If the cube is defined by 8 unique vertices, then the normals will likely be making a 135 degree angle to each edge, as you mentioned.
However, a cube is often defined using 24 vertices for exactly this reason. This allows you to have vertex normals that are perpendicular to each face, by "duplicating" vertices at each corner. Defining a cube this way is, effectively, just defining 6 individual faces, each pointing outwards appropriately.
There is no point in smoothing the cube with 8 vertices in order to make it look like a sphere. You'll get an extremely ugly sphere this way. The only reasonable way to draw the cube is using 24 unique vertices.
The center-oriented normals of the eight corner vertices of a cube will actually form an angle of 125 degrees, 16 minutes with each connected edge.
There's a good discussion of this topic elsewhere on SO.
The 135 degree can be explained visually by the normal vector of each vertices point outwards and must share the same angle with each edge the vertex is part of. Since the inner angle is 90 degree 270 degrees are outward of this corner. Therefore 270 degree /2 = 135 degree.

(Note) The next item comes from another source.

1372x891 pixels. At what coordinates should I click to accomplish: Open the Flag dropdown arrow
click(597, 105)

The normal vectors of each vertex are used to calculate the normal vector of the triangle. For your 3d model being a collection of flat triangles, having only a single normal to calculate the lighting from it would result in flat shading (thou being physically correct if the object really would be that edgy). Using the vertex normals to interpolate the 'normals' for each point of the triangle gives a smooth lighting reassembling a smooth surface.

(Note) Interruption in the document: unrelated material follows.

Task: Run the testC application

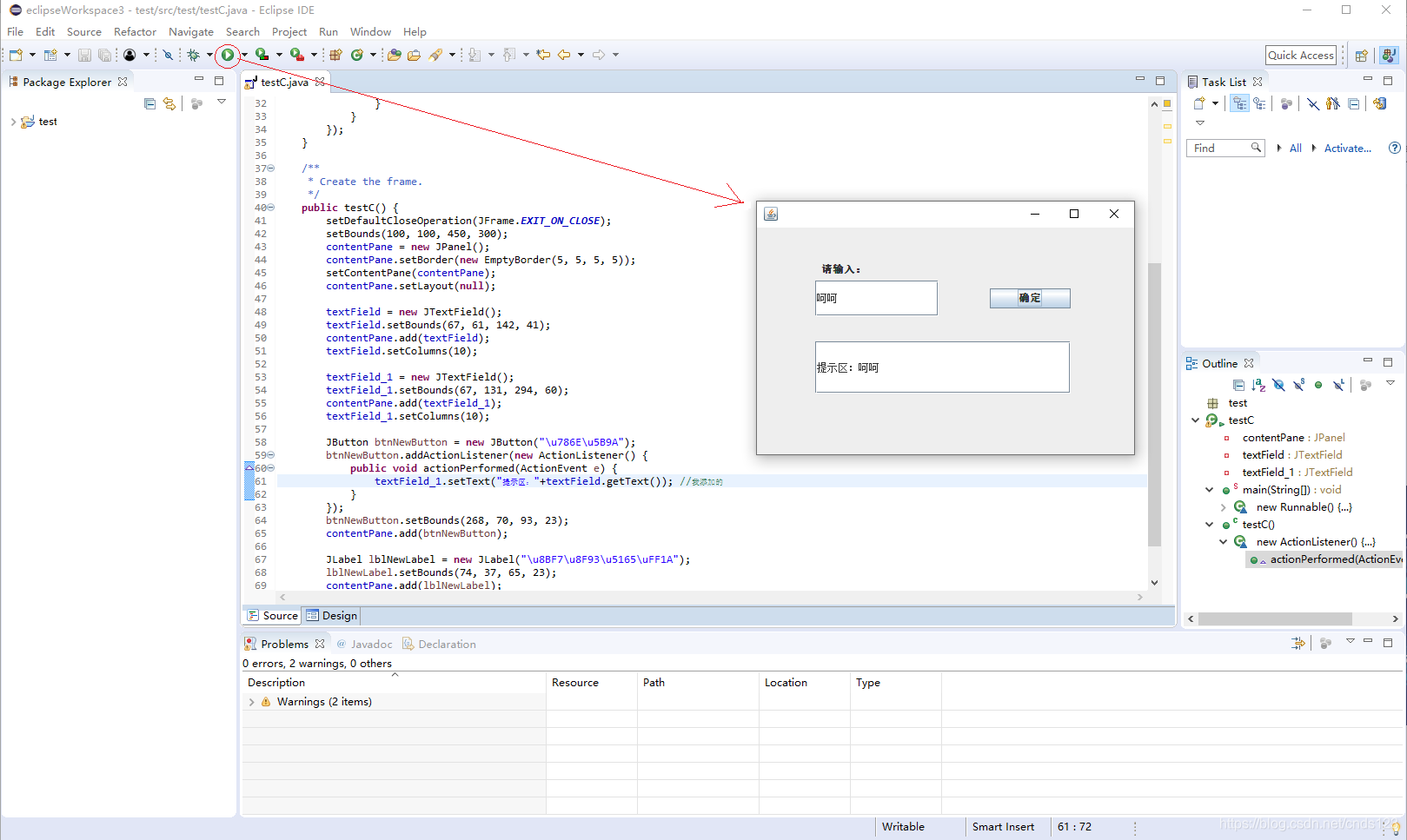Action: tap(228, 55)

The problem with this approach is using only a single normal per vertex results in the cube to have a shading like a sphere while still being a cube.

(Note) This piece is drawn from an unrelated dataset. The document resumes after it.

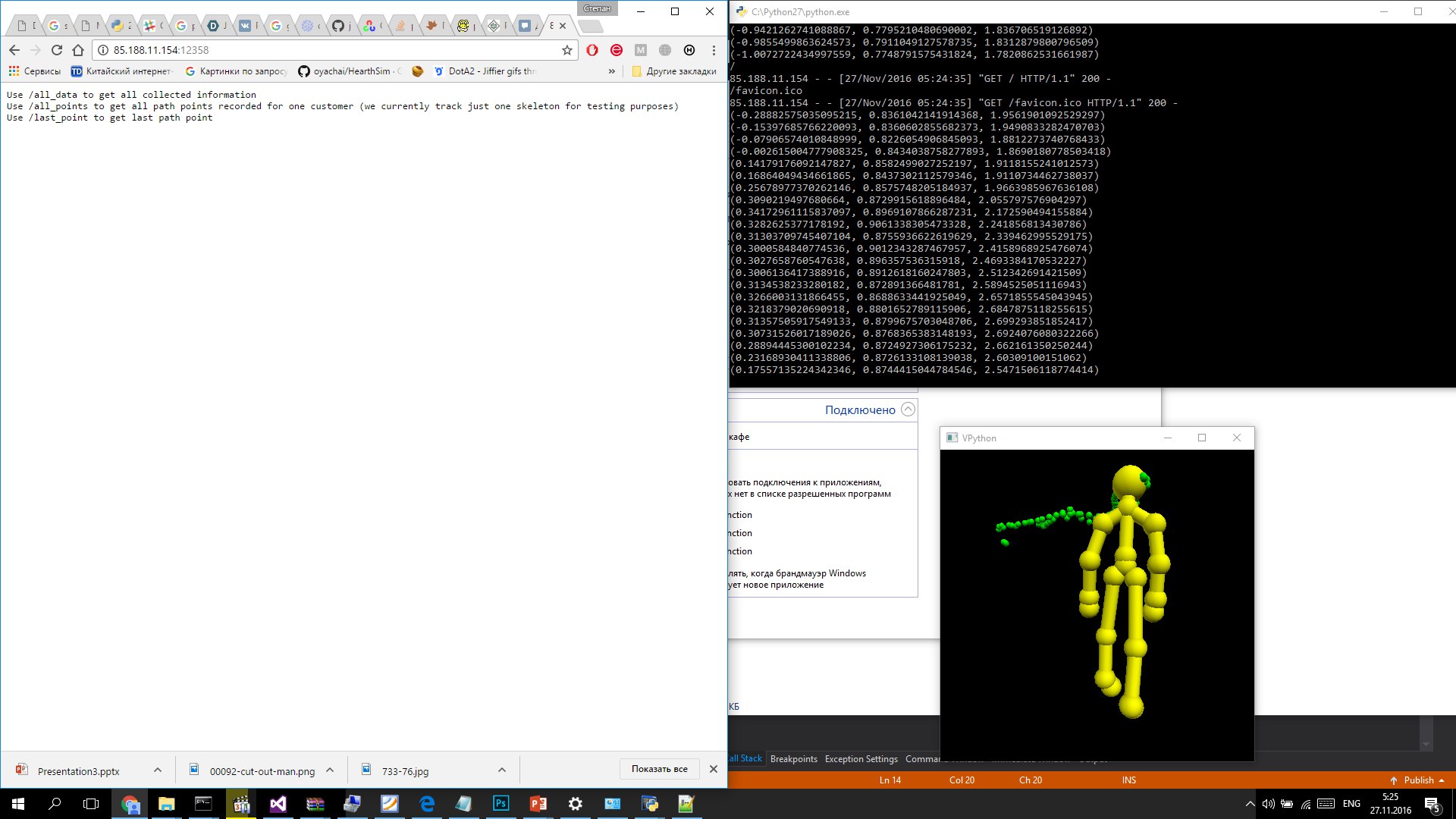The image size is (1456, 819).
Task: Open Photoshop from the taskbar
Action: [500, 804]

That is basically the reason why one want to define a cube with 24 (= 6x4) vertices rather than 6. This way one can have a cube with all faces (and therefore each two of its triangles) to have correct (flat) normals.
Having 24 vertices and therefore 24 normals provide the possibility to define only forward facing normals for each triangle/face so that the normals point always in a 90 degree angle away from the triangle/face and therefore provide a flat shading throughout every triangle/face which is more correct for a cube as its surfaces are really flat.
Usually one does not want to shade a steep angle like 90 (270) degree in a smooth continuous way. The normal interpolation is only used to mimic 'organic'/'smooth' surfaces. Since these organic / smooth surfaces are the norm (think about the tea pot or a 3d-figure) the decision was made to store the vertex normals with the position and UV coordinates as it is the norm in most of the 'continuous' 3d surfaces. Normally you add more triangles to represent a smooth topology in a model. Having vertex normals is, therefore, a trade-off to minimize the amount of information for the average model.
A cube model with its all flat triangles is, therefore, the worst case. This is why each of the cube's corner needs three vertex normals, one for each face it is a vertex of.
PS: Today those 'smooth' surfaces are further defined by using normal maps baked from a higher resolution model. Using normal maps, each point in the face gets its own normal vector (or the normal vector of each point can be interpolated from the normal vector samples provided by the mapped normal map).